[Records from a collection]
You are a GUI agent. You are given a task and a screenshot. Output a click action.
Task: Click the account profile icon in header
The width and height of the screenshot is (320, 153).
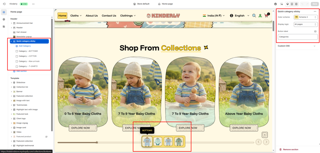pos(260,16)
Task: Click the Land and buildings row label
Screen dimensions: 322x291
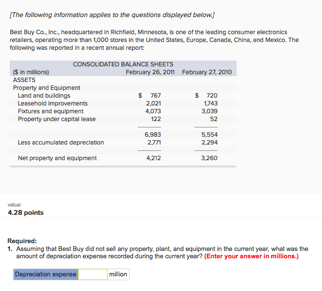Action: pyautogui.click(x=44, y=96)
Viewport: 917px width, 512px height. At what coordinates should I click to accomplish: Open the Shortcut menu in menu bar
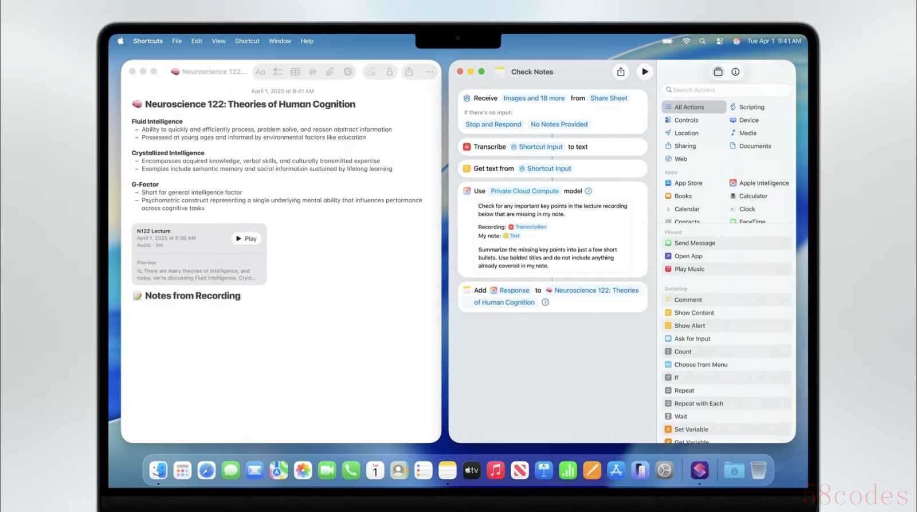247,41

▶ **What the task asks**: Set down every entry above without alteration, but print no images.

▶ **Answer to this problem**:
You are a GUI agent. You are given a task and a screenshot. Output a click action.
Task: Click the account profile icon in header
The width and height of the screenshot is (320, 153).
pos(260,16)
Task: Click the Land and buildings row label
Screen dimensions: 322x291
Action: pyautogui.click(x=44, y=96)
Viewport: 917px width, 512px height. At what coordinates should I click to accomplish: Open the Shortcut menu in menu bar
247,41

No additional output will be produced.